横浜高校は8回裏に3点を失い5-3と2点リードされ、打順はこれまで3打席全員ノーヒットの下位打線という9回。ここ最近の横浜高校は毎年のように「歴代最弱」と呼ばれているし、もうここまでか、センバツは無理か、と私も周りもそっと溜息をつく中、代打の高井くんが出塁し、2アウト1塁から1番、2番が連続2ベースを放って同点に追いついた。そして延長戦でスクイズを決め、勝利した。

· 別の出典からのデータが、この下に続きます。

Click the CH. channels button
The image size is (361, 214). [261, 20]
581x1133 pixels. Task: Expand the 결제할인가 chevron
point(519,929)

正直、試合全体を見れば、そんなに内容が良かったわけじゃない。ただ、すごいなと思ったのは、上に書いた過去の試合を含め、大人たちが「もうダメか」と覚悟する中で、彼らは9回2死の状況で本当に最後まで勝つつもりでいるということだ。一つミスをすれば負けが確定してしまう崖っぷちに立って尚、勝つことを信じて見せるその集中力だ。

大人は簡単に「最後まで諦めない」「野球は9回2アウトから」なんて口にするけれど、「そうは言っても、さすがに無理でしょ」と心のどこかで思ってしまうものだと思う。
けれど、「自分たちが負けるわけがない」「絶対に勝つ」と彼らは思えるのだな。それはやっぱり冒頭の「エースをねらえ」のように「それで勝てないような訓練はしていない」という自信から来ることなんだろう。そう言えば「自信」とは自分を信じることを言うのだったな。

翻って、自分は崖っぷちに立った時、人生の試合の中で9回2死の負けてしまいそうな場面で打席に立った時に「絶対に勝てる」「自分に不運が巡るはずがない」という自信を持てるだろうか、と思うと、きっともてない。そうやって自分を信じてあげられるだけ積み重ねてきたものがないような気がする。
あの子たちのまっすぐな自信と希望と集中力が羨ましくて、「いい試合だったな」と思った。